It felt like spring on the streets of Paris and at Cecile Bahnsen’s blooming, fall show, Untitled Flowers. The name was borrowed from a 2020 silver and black drawing by Danish artist Tal R, which decorated the set and the show notes. A live guitar performance by Yuki Tsujii had a spontaneity that mirrored that of the drawing, which Bahnsen described as having a graffiti-like scratchiness. “It was something so feminine, but so rough at the same time,” she said, “and I think there is this femininity and something dark and unhinged in this collection; it’s like a quiet rebellion.”
Unhinged might be overstating things, as prettiness prevailed as usual chez Bahnsen, but there was a sense of giddy abandon in the flirtatious up-and-down motion of bustle-back skirts composed of petal-like layers of fabric, and in the weightless airiness of short, horsehair hoop skirts. This collection was largely a study of opposites; the “release” of those looks was balanced by the control allowed by lacing and belting. Inspired by the running vests she sees being worn by joggers in Copenhagen, Bahnsen created a kind of gilet/corset hybrid. The gentle binding of the torso elongated the silhouette so that skirts petalled out from lower waists. This was an effective, and much needed, evolution of the silhouette. Similarly attractive were narrow to the knee or just above the ankle skirts shown with streamered tops. Think of them as the stems to the more voluminous petaled designs.
Bahnsen has been countering the sweetness of her designs with sporty elements for some time now. Her collaboration with Asics continues apace; for fall there were also pieces developed in partnership with The North Face. These included puffers that could be worn suspended from shoulder straps and utilitarian backpacks freckled with floral appliqués. An anorak pocket added to a couture-like cut floral material paired with shorts felt fresh.
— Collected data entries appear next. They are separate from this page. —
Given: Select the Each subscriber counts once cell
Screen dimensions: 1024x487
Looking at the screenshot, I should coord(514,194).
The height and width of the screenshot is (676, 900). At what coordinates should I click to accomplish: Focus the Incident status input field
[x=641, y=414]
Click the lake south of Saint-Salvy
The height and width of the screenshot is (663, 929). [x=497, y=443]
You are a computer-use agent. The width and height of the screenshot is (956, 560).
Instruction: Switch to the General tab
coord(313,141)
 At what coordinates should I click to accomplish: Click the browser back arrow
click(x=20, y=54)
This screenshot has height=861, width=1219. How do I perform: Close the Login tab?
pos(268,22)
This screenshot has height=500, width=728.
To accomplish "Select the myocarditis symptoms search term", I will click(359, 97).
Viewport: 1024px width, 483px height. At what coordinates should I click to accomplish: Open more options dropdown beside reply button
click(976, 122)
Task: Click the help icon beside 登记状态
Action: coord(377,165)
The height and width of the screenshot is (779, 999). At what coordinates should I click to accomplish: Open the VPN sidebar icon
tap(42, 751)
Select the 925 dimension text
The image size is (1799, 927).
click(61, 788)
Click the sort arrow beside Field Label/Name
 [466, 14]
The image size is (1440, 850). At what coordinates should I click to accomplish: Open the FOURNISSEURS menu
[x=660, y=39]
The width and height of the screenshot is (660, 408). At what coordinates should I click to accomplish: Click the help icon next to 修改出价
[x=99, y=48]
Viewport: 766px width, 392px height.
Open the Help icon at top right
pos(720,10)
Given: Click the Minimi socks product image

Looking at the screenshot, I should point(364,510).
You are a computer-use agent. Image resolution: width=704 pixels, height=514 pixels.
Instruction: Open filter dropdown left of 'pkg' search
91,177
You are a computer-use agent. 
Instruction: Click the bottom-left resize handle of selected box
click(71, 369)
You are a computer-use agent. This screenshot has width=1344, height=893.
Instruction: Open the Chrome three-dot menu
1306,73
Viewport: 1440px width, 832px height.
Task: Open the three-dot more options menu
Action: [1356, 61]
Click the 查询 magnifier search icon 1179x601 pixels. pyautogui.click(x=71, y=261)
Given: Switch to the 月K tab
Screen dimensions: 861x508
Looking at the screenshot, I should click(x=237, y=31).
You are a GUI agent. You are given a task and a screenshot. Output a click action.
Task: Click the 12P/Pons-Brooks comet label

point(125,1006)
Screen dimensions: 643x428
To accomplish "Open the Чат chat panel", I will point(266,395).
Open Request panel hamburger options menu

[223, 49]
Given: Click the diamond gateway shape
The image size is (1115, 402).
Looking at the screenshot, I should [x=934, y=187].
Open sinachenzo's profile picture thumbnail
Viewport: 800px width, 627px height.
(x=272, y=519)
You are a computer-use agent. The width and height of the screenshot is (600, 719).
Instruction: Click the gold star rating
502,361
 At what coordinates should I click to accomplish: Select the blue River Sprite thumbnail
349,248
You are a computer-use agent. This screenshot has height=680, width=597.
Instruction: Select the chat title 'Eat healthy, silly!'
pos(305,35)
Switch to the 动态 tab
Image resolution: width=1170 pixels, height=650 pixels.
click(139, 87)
Backstage, Bahnsen referred to “the female importance of creating for women,” but the repetitive babydoll looks that were styled with knee socks had a schoolgirl cuteness rather than a sense of maturity. I kept wondering what a glorious gray wool hand-cut broderie Anglaise would look like if it were used for something like a pencil skirt, a staple that you could work into your wardrobe.
As power dressing comes back into play, even jokingly—the number of models wearing glasses to give an appearance of seriousness and corporate competence this season is unnerving—Bahnsen’s celebration of unabashed femininity feels especially important. While it is possible to be both pretty and smart, the flow of time is unstoppable (though there are moments, sometimes at a Bahnsen show, where time seems suspended). Cycles of life exist in nature and fashion and the designer sees a connection between the short-lived full bloom of a flower to the fleeting magic of a fashion show, “10 minutes where everything comes together before it shifts again. This show,” wrote Bahnsen, “is dedicated to that moment, to the quiet poetry of change.”